Endocrine transition near term includes relative progesterone withdrawal, increased estrogen influence, oxytocin receptor responsiveness, and placental CRH and fetal cortisol contributions that support labor onset physiology.

Stage-Specific Adaptations

  • First stage Maternal heart rate rises during contractions, and sustained tachycardia should trigger assessment for infection or excess blood loss. Blood pressure typically rises during contractions and returns toward baseline between contractions; values above 140/90 mm Hg or unexplained hypotension require urgent differential assessment. Temperature may rise with misoprostol or epidural use, but values above 100.4 F (38 C) require infection evaluation. Respiratory rate often increases with coping breathing patterns, and oxygen saturation may fall with high neuraxial effect or magnesium sulfate exposure. Cardiac output increases by about 10 to 15 percent in stage one. Fetal station in first stage is often around -1 to -3 unless engagement occurred earlier. Gastric emptying slows further, increasing nausea/vomiting risk (especially active phase), while low-risk labor generally tolerates oral hydration/electrolyte support and light intake.

  • Second stage Contractions may briefly space/pause around urge-to-push transitions, which may support fetal acid-base reserve. During active pushing, blood pressure commonly rises by about another 10 mm Hg, and heart/respiratory rates increase. Maternal tremors/shaking from adrenergic surge are common near late first stage/second stage and often resolve within 1 to 2 hours after birth. Gastric motility remains slow, so nausea/reflux may persist.

  • Third stage After fetal birth, physiology shifts from uteroplacental perfusion support to rapid pelvic vasoconstriction for hemostasis; completion is limited until placental expulsion. Uterine decompression and continued contraction shorten fibers and support placental detachment. Approximately 500 mL previously directed to uteroplacental circulation is redistributed centrally during this transition. Cervix begins closing but may remain partially dilated/effaced until placental delivery. Tachycardia with hypotension in this window can represent significant blood loss and requires immediate escalation.

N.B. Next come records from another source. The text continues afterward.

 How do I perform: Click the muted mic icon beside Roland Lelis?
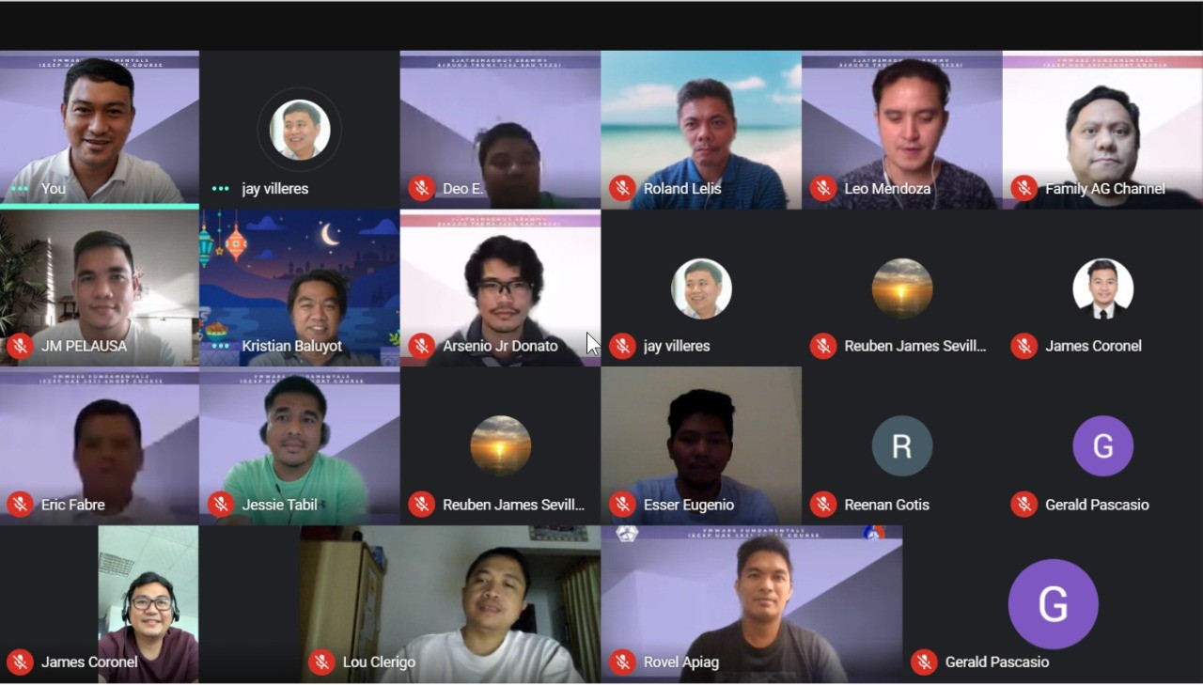coord(621,188)
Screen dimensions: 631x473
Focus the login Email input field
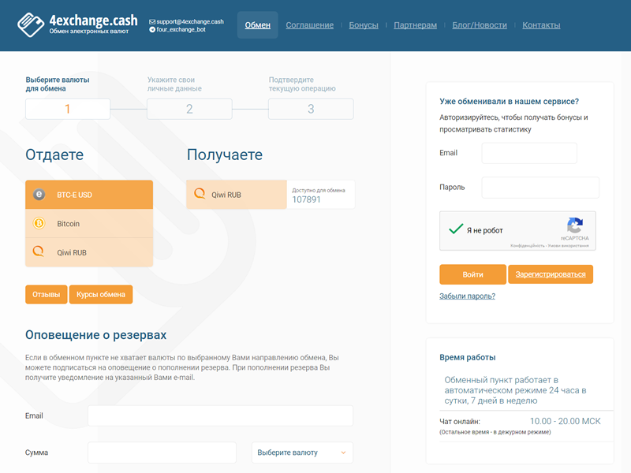[528, 153]
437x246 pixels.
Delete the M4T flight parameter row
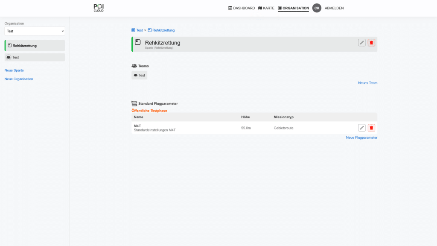371,128
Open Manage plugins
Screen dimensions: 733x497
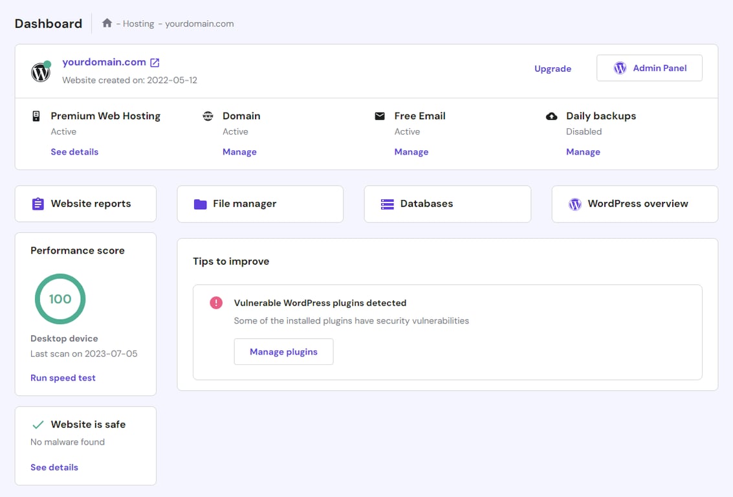283,351

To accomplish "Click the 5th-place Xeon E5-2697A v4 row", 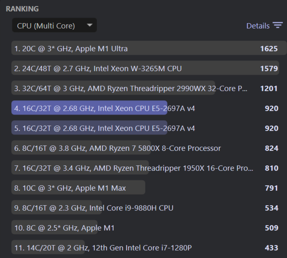I will tap(145, 128).
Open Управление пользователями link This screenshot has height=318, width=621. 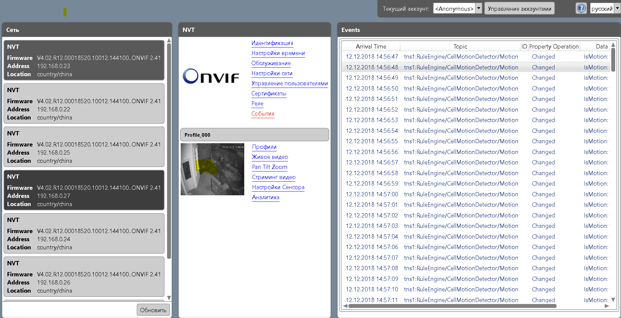[289, 83]
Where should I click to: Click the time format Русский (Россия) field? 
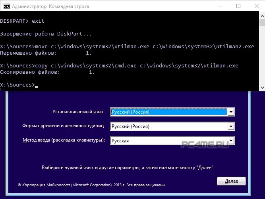pos(168,126)
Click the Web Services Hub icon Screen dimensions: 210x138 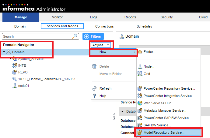click(140, 103)
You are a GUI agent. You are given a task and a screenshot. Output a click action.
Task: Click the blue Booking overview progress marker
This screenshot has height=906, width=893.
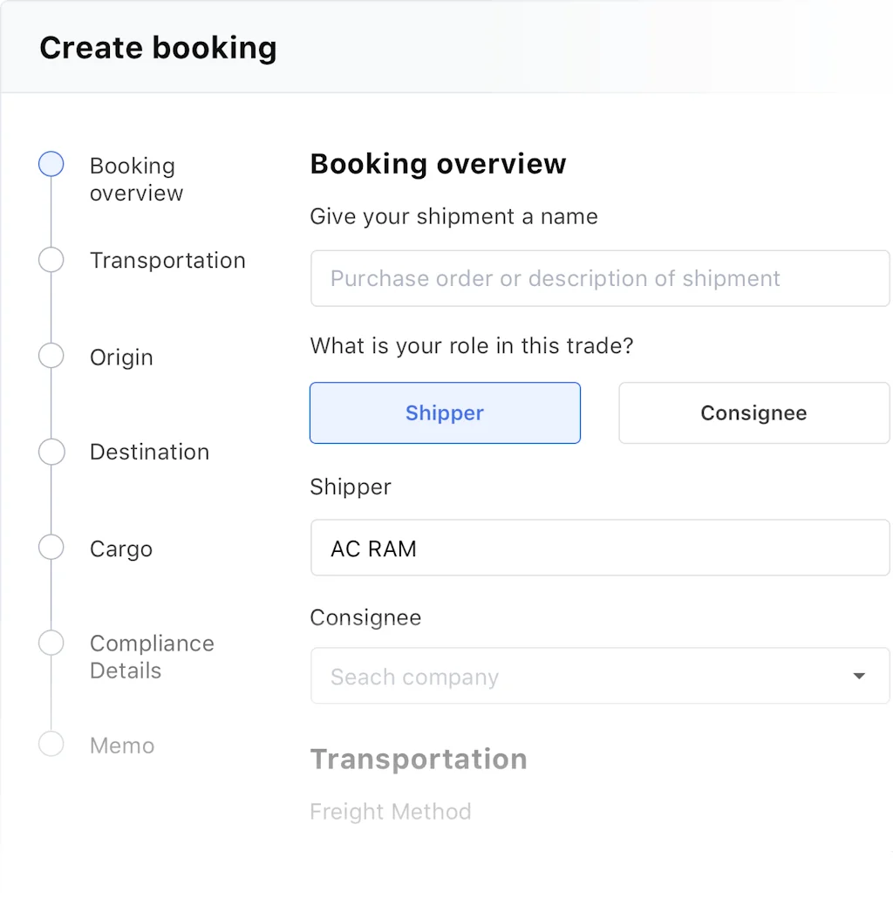[51, 164]
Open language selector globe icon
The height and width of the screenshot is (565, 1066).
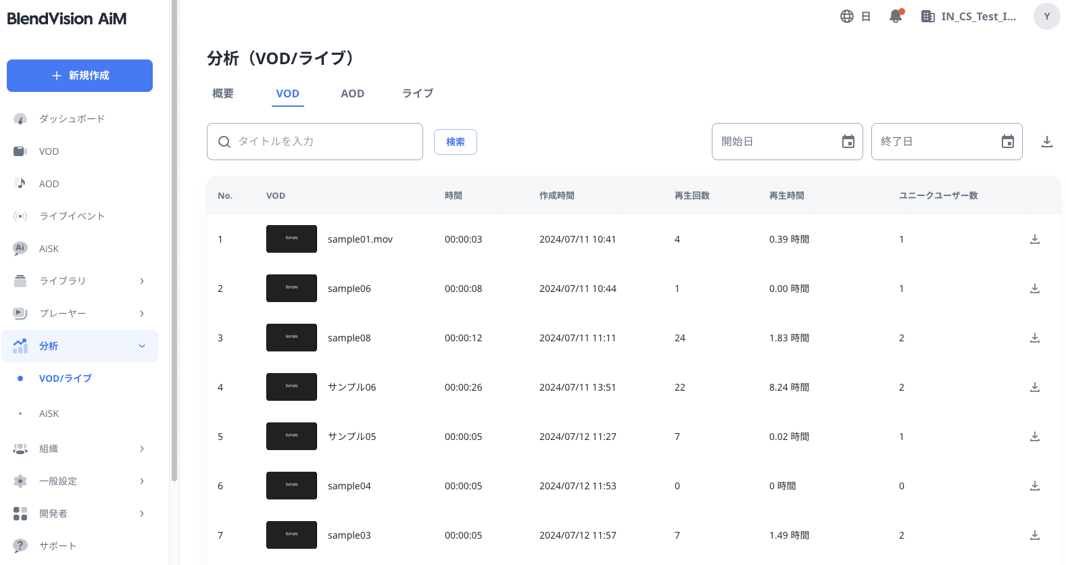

  • Fourth stage (first 1 to 4 hours) Hemorrhage vulnerability remains high (postpartum hemorrhage threshold commonly over 1,000 mL cumulative blood loss). Pulse/BP may be slightly elevated or trending to baseline; significant symptomatic declines require urgent bleeding assessment (including concealed loss). Respiratory rate typically normalizes, and temperature may be normal or mildly elevated up to 100.4 F (38 C). Fundus is expected to be firm, midline, and near the umbilicus as involution continues.

Nursing Assessment

  • Trend vitals, oxygenation, and temperature for expected versus pathologic change.
  • Monitor uterine activity, descent progress, and postpartum involution.
  • Assess for hemorrhage cues, bladder distention, and medication-related adverse effects.
  • Distinguish medication-related vital-sign effects (for example epidural- or misoprostol-associated changes) from pathologic deterioration.
  • In stage three/four, evaluate rapid circulatory-shift tolerance, especially in patients with hypertensive disease or underlying cardiac vulnerability.

Nursing Interventions

  • Support physiologic labor with movement, hydration, and stage-appropriate monitoring.
  • Anticipate and intervene for hemorrhage risk in third/fourth stage.
  • Coordinate rapid escalation for instability or concealed bleeding concern.
  • Preserve energy balance in prolonged labor with appropriate hydration/electrolyte and light-intake strategies when not contraindicated.
  • Reassure patients that common physiologic tremors/chills can occur during late labor while continuing targeted surveillance for true pathology.